Read on to learn more about two of our successful partnerships with industry leaders.
One of the largest biotech companies globally, whose processes were slowed down by reliance on external equipment for diagnostics and complicated supply chains. Time-consuming and error-prone manual methods for sample tissue processing meant automation was crucial.
Develop and implement innovative technology solutions and automate the breast cancer diagnostics workflow. We also had to drastically reduce the size of the hardware solution with a new hardware platform and implement a new software architecture based on it.
IoT concepts and MVP prototyped using different technological stacks to verify productivity and performance and to improve hardware capabilities and workflow. We developed the entire software architecture for better integration with the existing client’s infrastructure and reusability of already developed components. Our extended R&D capabilities allowed simultaneous development of software and hardware – a first for the company.
- Automated machine workflow for cancer diagnostics
- Reduced cost and time for product development
- 5-step automated processing samples to reduce human errors
- Better and consistent test results impacting decision-making time
Read the full case study here.
A Fortune 1000 manufacturer and digital retailer, whose inefficient new product launch processes and redundant tech platforms constrained the ability to enter new markets.
Drastically accelerate the development and implementation of critical components for a wide range of digital products. Faster time to market and enhanced portfolio would eventually help the company stand out from the crowd with its innovative solutions and augmented customer experience.
Scalefocus enhanced the components that cover the entire user flow with large-scale engineering projects. Our team implemented a data-driven approach for new product discovery and ideation and used rapid prototyping and validation of ideas via innovative methodologies. The focus was to simplify the consumer creation experience and achieve straightforward UX design, ultimately increasing consumer engagement and conversions.
- 30x faster time-to-market for new products
- 5x reduced operating costs to business-critical rendering platform
- 2x decrease in engineering costs
- 6x faster staffing when new resources are needed
Read the full case study here.
It is not that simple to constantly come up with innovative products and services in a big corporation, and challenges include inertia, budgets, internal politics, inability to identify the right direction for innovation, and extended supply chains, among others.

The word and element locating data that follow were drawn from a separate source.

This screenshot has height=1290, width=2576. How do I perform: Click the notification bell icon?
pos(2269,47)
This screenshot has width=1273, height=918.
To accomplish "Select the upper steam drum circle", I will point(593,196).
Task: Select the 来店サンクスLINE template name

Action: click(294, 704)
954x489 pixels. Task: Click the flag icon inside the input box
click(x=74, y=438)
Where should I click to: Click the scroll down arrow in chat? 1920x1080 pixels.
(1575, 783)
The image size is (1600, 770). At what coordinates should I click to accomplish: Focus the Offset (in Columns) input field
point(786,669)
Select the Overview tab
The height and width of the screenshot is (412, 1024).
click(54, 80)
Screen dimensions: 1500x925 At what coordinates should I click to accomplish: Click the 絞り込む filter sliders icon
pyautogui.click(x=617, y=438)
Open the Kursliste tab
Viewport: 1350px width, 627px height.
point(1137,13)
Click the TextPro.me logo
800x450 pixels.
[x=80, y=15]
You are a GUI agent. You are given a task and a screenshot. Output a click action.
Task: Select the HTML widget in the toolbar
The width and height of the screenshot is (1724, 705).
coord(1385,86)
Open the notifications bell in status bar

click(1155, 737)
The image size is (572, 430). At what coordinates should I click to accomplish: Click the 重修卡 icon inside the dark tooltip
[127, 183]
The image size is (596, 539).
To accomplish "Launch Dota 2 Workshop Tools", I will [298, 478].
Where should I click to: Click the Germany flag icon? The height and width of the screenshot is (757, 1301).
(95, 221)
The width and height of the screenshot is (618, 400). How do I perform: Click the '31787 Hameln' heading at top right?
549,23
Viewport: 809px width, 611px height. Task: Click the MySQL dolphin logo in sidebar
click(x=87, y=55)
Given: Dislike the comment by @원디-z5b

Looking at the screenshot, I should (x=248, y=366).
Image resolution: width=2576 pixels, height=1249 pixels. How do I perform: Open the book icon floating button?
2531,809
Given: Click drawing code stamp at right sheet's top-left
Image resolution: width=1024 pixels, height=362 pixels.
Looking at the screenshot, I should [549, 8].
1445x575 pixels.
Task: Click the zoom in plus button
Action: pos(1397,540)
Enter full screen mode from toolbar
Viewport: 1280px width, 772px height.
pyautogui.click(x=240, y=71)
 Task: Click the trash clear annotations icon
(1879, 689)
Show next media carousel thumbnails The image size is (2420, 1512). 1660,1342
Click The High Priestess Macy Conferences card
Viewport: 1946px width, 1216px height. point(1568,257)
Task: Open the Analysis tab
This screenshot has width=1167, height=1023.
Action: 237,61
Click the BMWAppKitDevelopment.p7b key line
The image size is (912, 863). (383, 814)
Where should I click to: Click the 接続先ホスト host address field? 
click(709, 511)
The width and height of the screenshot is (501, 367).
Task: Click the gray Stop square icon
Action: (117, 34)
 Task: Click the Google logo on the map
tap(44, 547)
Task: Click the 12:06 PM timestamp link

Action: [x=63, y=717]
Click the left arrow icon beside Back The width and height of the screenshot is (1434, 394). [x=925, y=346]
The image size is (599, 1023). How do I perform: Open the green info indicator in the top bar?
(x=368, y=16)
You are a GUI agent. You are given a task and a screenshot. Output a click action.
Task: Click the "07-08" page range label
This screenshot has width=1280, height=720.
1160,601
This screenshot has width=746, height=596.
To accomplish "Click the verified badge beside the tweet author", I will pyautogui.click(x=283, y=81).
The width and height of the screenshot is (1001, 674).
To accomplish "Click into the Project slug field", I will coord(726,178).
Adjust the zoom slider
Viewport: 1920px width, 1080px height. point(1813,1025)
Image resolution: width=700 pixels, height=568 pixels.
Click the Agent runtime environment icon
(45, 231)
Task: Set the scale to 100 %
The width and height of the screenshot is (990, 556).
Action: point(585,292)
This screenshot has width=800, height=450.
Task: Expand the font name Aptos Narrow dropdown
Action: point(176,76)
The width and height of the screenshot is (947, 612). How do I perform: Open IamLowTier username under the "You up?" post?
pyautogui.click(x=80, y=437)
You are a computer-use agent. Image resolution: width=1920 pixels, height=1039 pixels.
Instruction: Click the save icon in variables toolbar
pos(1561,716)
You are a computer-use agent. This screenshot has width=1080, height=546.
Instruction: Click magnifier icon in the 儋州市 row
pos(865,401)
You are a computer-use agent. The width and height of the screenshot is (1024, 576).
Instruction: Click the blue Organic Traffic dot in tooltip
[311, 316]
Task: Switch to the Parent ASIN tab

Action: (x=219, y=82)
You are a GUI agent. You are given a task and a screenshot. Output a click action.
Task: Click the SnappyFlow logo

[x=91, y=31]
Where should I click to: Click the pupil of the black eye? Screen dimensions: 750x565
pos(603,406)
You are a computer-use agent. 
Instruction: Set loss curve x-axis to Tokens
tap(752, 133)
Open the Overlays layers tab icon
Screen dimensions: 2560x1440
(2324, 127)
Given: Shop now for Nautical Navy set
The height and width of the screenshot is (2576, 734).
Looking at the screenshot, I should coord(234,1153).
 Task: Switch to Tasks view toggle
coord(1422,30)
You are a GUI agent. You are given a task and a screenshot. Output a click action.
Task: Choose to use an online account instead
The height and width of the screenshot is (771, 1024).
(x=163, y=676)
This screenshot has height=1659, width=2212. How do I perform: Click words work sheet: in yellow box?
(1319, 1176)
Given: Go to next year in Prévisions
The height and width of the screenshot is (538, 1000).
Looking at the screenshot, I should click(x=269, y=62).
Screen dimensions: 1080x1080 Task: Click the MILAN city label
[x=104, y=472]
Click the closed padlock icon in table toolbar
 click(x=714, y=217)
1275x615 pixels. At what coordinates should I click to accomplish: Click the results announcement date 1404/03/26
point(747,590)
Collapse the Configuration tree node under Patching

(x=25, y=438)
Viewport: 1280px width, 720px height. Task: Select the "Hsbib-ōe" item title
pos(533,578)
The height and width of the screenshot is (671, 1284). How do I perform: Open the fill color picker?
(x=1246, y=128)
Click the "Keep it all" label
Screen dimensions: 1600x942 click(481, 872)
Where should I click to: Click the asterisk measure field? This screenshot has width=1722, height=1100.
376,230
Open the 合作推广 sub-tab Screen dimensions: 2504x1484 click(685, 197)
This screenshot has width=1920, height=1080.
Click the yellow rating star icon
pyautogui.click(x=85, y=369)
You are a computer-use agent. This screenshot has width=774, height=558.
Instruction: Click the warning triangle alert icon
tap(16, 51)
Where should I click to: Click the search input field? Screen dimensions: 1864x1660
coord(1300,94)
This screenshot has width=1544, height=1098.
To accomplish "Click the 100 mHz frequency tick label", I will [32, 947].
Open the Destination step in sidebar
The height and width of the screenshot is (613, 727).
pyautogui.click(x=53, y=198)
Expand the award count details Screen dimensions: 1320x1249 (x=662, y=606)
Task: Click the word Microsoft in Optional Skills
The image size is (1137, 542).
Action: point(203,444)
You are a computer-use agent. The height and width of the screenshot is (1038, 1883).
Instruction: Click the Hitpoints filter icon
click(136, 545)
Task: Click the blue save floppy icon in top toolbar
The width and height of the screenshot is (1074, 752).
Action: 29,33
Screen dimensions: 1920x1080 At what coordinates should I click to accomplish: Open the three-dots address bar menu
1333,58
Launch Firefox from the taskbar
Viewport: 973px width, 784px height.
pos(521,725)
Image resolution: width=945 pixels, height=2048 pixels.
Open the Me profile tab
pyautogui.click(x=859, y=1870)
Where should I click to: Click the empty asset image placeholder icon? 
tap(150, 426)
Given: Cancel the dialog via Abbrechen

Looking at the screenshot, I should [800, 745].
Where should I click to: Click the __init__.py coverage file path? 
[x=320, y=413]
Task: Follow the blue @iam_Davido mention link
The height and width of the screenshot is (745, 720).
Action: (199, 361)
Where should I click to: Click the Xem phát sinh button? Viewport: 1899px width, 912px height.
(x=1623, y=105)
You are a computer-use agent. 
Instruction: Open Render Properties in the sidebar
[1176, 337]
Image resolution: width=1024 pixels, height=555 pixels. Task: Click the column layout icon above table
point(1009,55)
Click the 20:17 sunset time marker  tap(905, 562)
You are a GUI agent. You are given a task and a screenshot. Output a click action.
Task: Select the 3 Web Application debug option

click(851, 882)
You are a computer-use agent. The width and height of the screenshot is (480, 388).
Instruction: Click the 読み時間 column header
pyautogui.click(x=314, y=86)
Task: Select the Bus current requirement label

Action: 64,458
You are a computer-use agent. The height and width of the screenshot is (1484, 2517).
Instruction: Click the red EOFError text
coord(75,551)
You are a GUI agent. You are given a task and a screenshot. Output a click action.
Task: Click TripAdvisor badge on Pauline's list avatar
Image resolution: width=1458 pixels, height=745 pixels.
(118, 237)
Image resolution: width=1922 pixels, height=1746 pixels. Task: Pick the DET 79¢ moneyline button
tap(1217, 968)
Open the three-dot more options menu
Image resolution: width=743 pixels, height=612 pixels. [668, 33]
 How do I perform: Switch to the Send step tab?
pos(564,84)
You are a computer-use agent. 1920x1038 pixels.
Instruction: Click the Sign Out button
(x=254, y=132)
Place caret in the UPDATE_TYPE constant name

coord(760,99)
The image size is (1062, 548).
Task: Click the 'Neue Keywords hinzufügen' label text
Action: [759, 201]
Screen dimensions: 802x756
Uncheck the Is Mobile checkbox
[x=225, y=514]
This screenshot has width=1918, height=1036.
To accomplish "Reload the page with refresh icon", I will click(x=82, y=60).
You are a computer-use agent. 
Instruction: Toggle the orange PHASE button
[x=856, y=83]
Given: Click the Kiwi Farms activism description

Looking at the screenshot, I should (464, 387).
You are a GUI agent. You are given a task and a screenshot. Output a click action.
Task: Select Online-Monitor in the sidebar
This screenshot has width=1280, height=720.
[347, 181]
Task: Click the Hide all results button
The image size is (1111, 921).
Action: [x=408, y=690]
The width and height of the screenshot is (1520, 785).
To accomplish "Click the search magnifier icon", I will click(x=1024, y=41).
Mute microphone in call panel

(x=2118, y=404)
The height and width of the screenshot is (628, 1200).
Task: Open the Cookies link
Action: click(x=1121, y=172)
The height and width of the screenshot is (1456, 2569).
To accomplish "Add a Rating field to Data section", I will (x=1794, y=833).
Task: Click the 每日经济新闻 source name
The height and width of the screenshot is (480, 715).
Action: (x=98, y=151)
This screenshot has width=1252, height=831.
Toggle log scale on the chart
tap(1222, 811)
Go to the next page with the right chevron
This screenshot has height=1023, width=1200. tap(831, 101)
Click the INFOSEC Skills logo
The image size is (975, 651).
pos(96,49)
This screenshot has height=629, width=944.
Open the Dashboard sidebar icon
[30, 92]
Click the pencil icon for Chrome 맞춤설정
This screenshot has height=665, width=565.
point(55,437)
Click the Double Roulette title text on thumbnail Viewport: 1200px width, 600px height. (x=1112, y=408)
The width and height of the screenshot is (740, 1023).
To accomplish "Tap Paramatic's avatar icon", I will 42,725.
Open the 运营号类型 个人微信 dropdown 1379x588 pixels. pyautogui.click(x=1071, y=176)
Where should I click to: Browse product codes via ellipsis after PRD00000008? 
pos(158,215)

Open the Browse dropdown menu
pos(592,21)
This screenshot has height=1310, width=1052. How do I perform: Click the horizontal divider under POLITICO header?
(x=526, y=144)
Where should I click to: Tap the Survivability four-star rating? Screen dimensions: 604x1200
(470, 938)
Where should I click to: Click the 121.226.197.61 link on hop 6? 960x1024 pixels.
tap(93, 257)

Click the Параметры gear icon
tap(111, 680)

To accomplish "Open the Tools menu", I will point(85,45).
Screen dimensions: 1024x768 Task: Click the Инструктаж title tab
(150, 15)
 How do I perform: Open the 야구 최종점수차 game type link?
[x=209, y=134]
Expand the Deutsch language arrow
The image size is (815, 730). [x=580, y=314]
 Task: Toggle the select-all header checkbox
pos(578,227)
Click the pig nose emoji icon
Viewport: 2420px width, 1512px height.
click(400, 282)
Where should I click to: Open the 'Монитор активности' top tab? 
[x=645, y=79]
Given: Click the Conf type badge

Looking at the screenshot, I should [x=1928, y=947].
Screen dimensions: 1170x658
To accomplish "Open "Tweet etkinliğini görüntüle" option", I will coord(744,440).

That is why sizeable companies need to take a leaf from the disruptive start-ups’ book and think long-term. Outsourcing innovative projects would enable them to painlessly undergo digital transformation while concentrating on the day-to-day business that they would generally prioritize anyway.
Scalefocus helps companies overcome product development and innovation-related challenges and brings cross-industry expertise to solve unique clients’ problems.